→ **Task requirements**: Using the data below, print exactly the line with "Screen dimensions: 803x512", the line with "Click the sidebar scroll down arrow", and every line between them, but none of the pictures.

→ **Excerpted records**:
* * * * * * * * *

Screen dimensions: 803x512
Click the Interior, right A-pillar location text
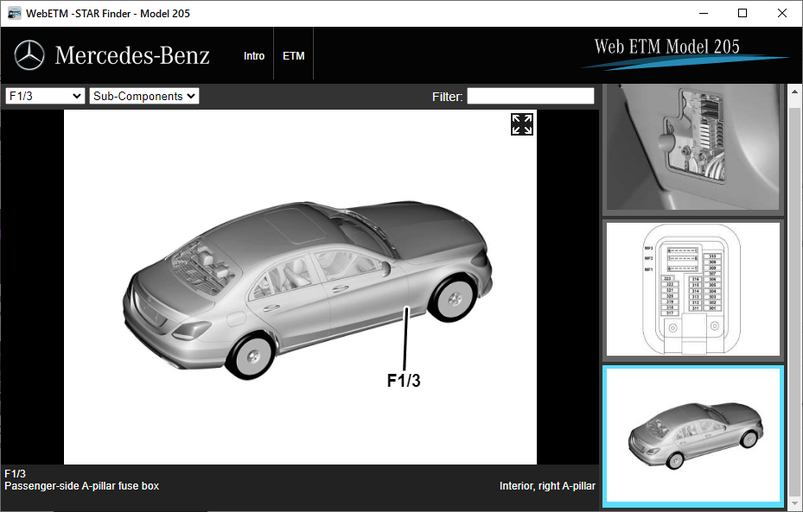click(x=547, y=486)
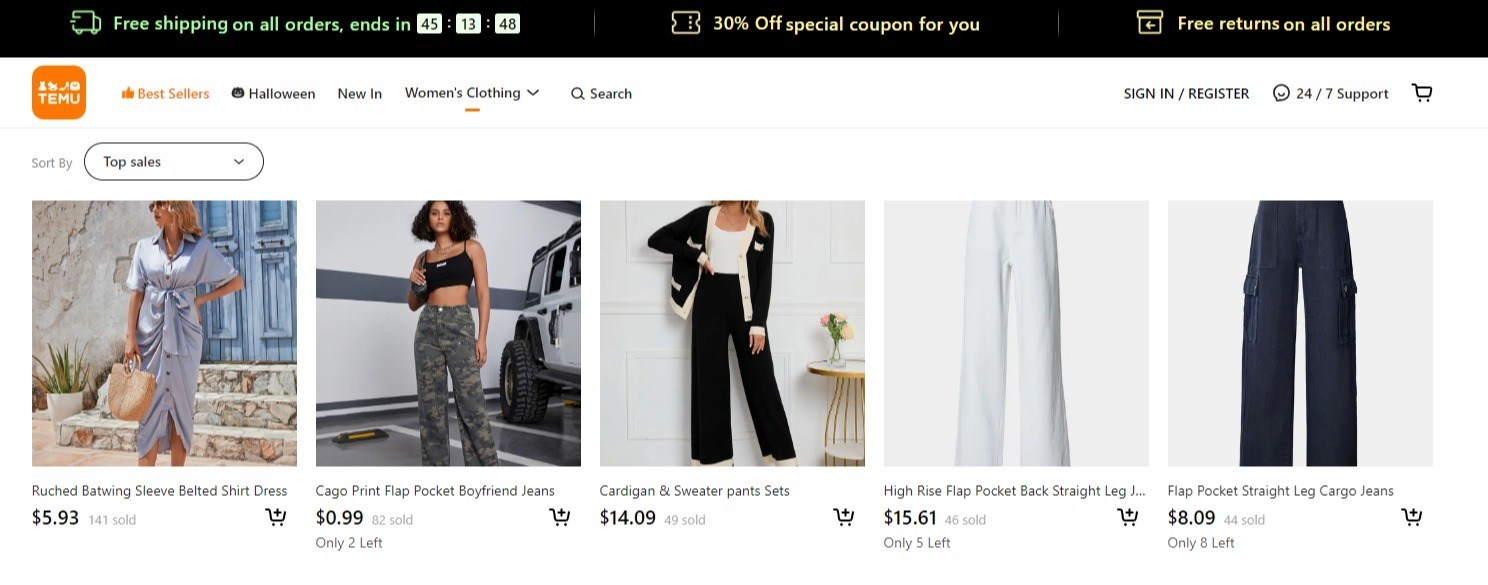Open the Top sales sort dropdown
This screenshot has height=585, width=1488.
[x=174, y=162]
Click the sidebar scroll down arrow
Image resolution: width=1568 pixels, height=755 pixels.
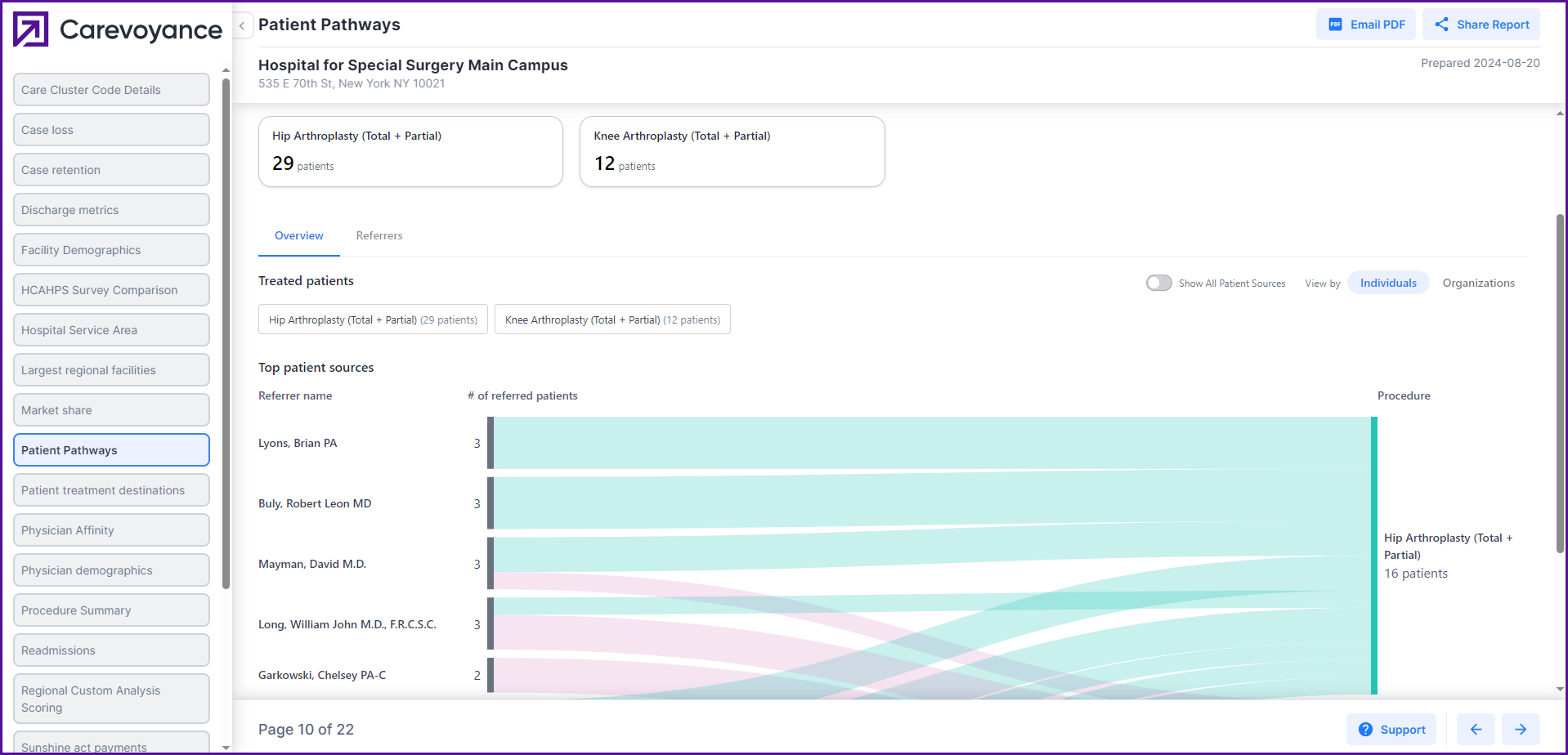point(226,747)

* * * * * * * * *

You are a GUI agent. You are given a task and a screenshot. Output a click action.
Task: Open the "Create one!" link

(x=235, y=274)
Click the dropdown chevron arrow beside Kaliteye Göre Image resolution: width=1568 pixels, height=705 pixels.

* * * * * * * * *

→ **Response to this exercise**:
Screen dimensions: 803x512
Click the Interior, right A-pillar location text
click(x=547, y=486)
Open the Top sales sort dropdown
This screenshot has height=585, width=1488.
[x=174, y=162]
Click the sidebar scroll down arrow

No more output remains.